### Task goal:
Pick out every line in the records below that contains the word "EMAIL", and copy each of those lines.

>>>

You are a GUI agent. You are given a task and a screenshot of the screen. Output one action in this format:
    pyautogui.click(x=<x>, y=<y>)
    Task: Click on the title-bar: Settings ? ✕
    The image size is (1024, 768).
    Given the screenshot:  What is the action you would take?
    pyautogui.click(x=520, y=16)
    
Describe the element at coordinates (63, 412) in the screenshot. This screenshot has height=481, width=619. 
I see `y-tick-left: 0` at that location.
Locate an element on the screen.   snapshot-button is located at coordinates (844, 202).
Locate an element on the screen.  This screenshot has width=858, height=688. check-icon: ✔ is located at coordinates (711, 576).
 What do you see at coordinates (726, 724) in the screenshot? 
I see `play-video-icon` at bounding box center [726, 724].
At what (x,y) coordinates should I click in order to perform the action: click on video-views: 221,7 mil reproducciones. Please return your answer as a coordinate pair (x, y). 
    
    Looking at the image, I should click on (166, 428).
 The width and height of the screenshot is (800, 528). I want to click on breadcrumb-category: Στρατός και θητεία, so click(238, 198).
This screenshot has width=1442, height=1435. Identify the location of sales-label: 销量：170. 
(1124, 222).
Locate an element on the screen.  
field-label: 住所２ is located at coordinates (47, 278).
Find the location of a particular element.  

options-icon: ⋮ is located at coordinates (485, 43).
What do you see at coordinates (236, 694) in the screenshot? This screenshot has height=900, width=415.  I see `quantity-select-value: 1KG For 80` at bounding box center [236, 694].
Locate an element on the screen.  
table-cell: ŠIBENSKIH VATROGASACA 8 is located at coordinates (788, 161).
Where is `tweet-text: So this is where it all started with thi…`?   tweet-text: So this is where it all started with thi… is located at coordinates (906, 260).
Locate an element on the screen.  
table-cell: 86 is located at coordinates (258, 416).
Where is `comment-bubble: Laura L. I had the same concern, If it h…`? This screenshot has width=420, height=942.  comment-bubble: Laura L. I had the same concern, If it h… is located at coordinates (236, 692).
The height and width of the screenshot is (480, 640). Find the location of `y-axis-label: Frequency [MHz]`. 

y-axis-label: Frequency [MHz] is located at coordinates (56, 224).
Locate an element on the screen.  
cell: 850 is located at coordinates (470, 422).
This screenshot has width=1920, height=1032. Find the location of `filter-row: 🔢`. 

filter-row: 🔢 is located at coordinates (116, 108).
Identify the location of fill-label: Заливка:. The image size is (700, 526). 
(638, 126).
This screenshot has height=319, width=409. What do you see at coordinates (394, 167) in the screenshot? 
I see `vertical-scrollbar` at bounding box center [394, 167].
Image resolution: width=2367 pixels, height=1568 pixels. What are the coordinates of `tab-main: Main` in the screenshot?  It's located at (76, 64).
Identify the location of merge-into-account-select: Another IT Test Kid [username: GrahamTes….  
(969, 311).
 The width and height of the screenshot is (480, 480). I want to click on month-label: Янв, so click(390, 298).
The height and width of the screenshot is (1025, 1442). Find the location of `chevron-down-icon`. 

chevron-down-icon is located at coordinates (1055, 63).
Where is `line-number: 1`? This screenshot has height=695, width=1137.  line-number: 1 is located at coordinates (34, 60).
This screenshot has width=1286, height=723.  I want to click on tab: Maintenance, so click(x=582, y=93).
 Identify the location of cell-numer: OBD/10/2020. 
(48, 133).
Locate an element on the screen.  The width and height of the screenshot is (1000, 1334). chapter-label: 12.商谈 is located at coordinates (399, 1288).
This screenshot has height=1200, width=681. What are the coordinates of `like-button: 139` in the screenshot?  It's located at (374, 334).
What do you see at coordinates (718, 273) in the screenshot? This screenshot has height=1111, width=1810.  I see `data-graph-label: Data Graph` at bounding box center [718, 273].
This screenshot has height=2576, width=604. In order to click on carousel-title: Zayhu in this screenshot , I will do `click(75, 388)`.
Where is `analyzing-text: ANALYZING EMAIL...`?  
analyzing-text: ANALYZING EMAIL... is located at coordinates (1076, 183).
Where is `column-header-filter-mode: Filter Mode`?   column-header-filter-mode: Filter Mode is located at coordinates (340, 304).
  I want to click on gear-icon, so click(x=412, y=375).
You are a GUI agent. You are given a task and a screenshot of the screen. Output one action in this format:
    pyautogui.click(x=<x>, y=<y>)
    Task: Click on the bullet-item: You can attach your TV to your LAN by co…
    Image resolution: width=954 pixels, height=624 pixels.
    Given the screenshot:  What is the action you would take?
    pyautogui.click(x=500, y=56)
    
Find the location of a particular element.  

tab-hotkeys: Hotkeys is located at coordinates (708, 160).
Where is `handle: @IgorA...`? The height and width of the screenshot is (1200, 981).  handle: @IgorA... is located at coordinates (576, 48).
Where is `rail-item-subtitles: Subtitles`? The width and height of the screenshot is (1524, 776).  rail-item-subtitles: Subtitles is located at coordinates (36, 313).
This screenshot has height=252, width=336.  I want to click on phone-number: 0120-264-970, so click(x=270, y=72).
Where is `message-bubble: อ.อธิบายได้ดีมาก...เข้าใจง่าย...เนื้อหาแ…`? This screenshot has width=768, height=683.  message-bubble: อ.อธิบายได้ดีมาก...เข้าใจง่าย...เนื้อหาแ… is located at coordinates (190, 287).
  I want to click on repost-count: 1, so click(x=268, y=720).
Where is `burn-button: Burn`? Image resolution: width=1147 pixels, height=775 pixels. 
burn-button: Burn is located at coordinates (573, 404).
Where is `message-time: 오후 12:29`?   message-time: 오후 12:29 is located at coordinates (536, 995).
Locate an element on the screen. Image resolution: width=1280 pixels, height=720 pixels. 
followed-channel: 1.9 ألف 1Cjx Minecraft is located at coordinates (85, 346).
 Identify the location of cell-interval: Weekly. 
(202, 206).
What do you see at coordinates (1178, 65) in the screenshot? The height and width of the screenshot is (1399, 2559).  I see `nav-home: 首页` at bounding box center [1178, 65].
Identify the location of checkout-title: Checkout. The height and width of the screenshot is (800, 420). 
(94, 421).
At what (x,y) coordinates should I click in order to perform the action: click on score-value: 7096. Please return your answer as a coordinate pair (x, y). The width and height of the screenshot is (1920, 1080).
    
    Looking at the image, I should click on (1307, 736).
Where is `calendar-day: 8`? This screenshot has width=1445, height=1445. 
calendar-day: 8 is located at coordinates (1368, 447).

<<<

### Your solution:
Where is `analyzing-text: ANALYZING EMAIL...`?  
analyzing-text: ANALYZING EMAIL... is located at coordinates (1076, 183).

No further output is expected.